SCENARIO 4: Production Simulation
When to use this scenario:
Deploy production simulation as your final validation before launch; it replicates real-world traffic chaos with variable request sizes and Poisson (bursty) arrivals instead of uniform load. Use this after optimizing based on baseline and saturation tests to answer "will users have a good experience under realistic conditions?" Real production traffic doesn't consist of identical 512-token requests arriving like clockwork; users send varying lengths at random intervals, and this test validates your system handles that heterogeneity while maintaining acceptable percentile latencies for SLA setting.
Deployment
Using Helm Chart (Recommended)
# Add the AI on EKS Helm repository
helm repo add ai-on-eks https://awslabs.github.io/ai-on-eks-charts/
helm repo update
# Install production scenario
helm install production-sim ai-on-eks/benchmark-charts \
--set benchmark.scenario=production \
--set benchmark.target.baseUrl=http://qwen3-vllm.default:8000 \
--set benchmark.target.modelName=qwen3-8b \
--set benchmark.target.tokenizerPath=Qwen/Qwen3-8B \
--namespace benchmarking --create-namespace
# Monitor progress - expect variable latency due to bursty traffic
kubectl logs -n benchmarking -l benchmark.scenario=production -f
Customizing Traffic Patterns
Adjust burst rate and variability:
# custom-production.yaml
benchmark:
scenario: production
target:
baseUrl: http://your-model.your-namespace:8000
scenarios:
production:
data:
input:
mean: 2048 # Longer average prompts
stdDev: 1024 # Higher variability
min: 256
max: 8192
load:
type: poisson # Keeps bursty arrivals
stages:
- rate: 20 # Higher target QPS
duration: 900 # Longer test (15 min)
helm install production-sim ai-on-eks/benchmark-charts -f custom-production.yaml -n benchmarking
Key Configuration:
- Variable synthetic data (Gaussian distributions for input/output)

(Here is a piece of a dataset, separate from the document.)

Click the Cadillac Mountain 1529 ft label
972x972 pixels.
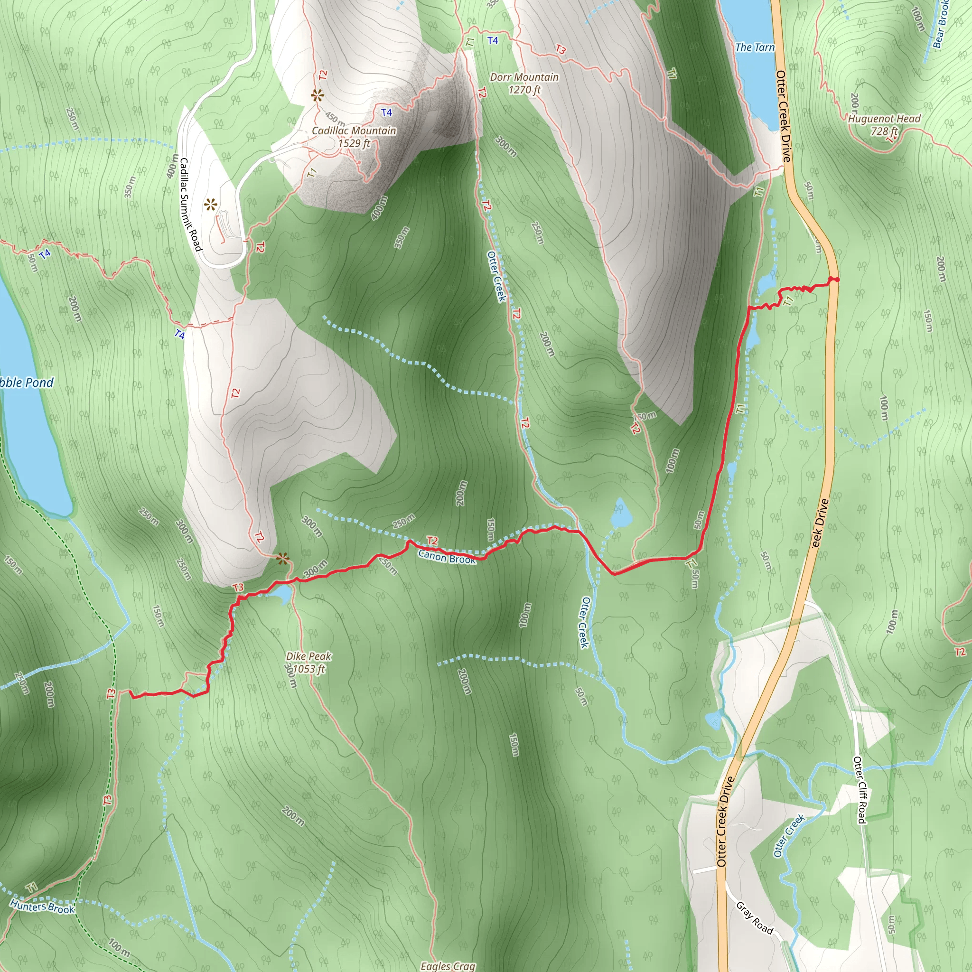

- Wide token distributions (mean 1024/512 with high variance)
- Poisson (bursty) arrivals instead of uniform load
- Streaming enabled
- 8 concurrent workers
Understanding the results:
Focus exclusively on P99 and P95 latency; these percentiles represent the worst experience that 99% and 95% of users encounter, unlike averages that hide poor tail performance. The wide input/output distributions create natural variability, so expect higher variance than baseline tests; this is normal and reflects production reality. Poisson bursts cause temporary queue buildup even at sustainable average rates, so if P99 is significantly worse than uniform-load testing suggested, you need more headroom than expected. Set SLAs based on these realistic percentiles, not averages; if P99 TTFT is 1200ms, don't promise sub-second latency even though mean might be 400ms.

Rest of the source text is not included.